Stephanus de diaken
Stefanus, wiens naam vertaald wil zeggen “kroon” was, naar de mening van Doretheüs, een van de zeventig leerlingen van Christus, hoewel Eusebius zegt, dat men niet juist beschreven vindt, vanwaar hij was, en of hij een Jood was of een Griek (gelijk het laatste uit zijn naam schijnt te volgen) is niet met zekerheid bekend. Zo weet men ook niet, waar hij is geboren en wie zijn ouders zijn geweest. Lukas verhaalt, Hand. 6 vs. 5, dat hij de eerste was van de zeven diakenen, een man vol des geloofs en des Heilige Geestes; en nadat hij door de Apostelen met oplegging der handen in zijn dienst was bevestigd, is hij ook begaafd geweest met krachten en wonderdaden, en deed grote tekenen onder het volk.
Hij was zeer geleerd en welsprekend.

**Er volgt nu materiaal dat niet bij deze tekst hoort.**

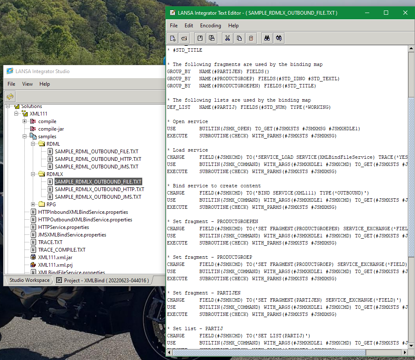Expand the RPG folder
Viewport: 415px width, 360px height.
(x=34, y=205)
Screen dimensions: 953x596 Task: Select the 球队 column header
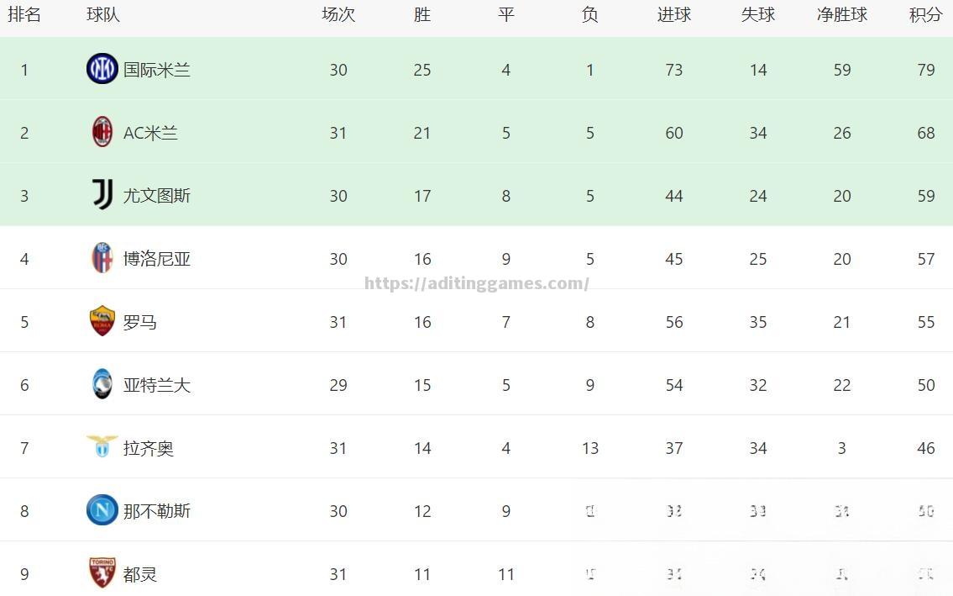click(103, 15)
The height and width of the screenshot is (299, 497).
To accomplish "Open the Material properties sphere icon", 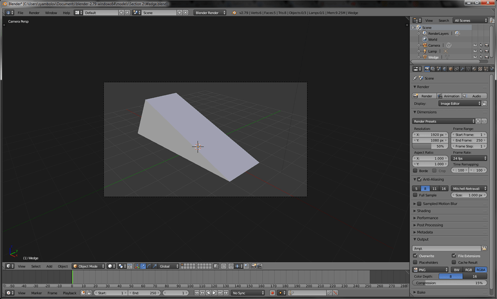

Misschien behoorde hij vroeger tot de sekte der Libertijnen, die met anderen met hem twistten; maar zij konden de wijsheid en de Geest, door welke hij sprak, niet weerstaan, zodat zij, volgens hun oude aard, met vele valse getuigen teen hem opstonden onder het volk oproer verwekten en hem beschuldigden, dat hij lasterlijke woorden had gesproken tegen de wet en de tempel, en dat hij betuigd had, dat Jezus van Nazareth die plaats zou verbreken, en de zeden veranderen,die Mozes hun had overgeleverd. Om dit alles werd Hij gevangen genomen, en, in de raad gebracht, terwijl zij zagen dat zijn aangezicht blonk als van een Engel. Hoe hij zich heeft verontschuldigd, Christus’ eer gehandhaafd en de waarheid verdedigd, blijkt uit de welsprekende en belangrijke redevoering, die hij gehouden heeft voor de gehelen Joodse raad te Jeruzalem, gelijk wij zien Hand. 7, waarin hij het gehele Oude Testament, de wet en de Profeten doorliep, en eindelijk alles toepaste op Jezus Christus, Die het einde der wet is lot rechtvaardigmaking voor een iegelijk, die gelooft, hen bestraffende, dat zij de Profeten hadden gedood, die tevoren verkondigd hadden de komst des Rechtvaardigen van Wie zij nu verraders en moordenaars geworden waren.
Toen zij dit hoorden, barstten hun harten en knarsten zij de tanden tegen hem; maar hij, vol zijnde des Heilige Geestes, en de ogen houdende naar de hemel, zag de heerlijkheid Gods en Jezus staande ter rechterhand Gods, Die hem van de zaligheid verzekerde en versterkte in zijn lijden, terwijl Stefanus zei: “Ziet, ik, zie de hemelen geopend, en de Zoon des mensen, staande ter rechterhand Gods.” Maar zij, roepende met grote stem, stopten hun oren, vielen eendrachtig op hem aan, wierpen hem de stad uit en stenigden hem. Maar de stenen waren hem als beken der zoetigheid. Met een grote stem riep hij: Heere, “reken hun deze zonde niet toe;” en, terwijl hij op de knieën neerviel, zei hij: “,Heere Jezus, ontvang mijn geest.”
Alzo is Stefanus ontslapen in de Heere in het jaar 34 na de geboorte van Christus, zijnde het negentiende jaar van de regering van Tiberius, in het zevende jaar na de doop van Christus, hetwelk het acht en dertigste jaars zijns ouderdoms was. Enige godvruchtige mannen begroeven hem, en hieven over hem een grote rouwklacht aan.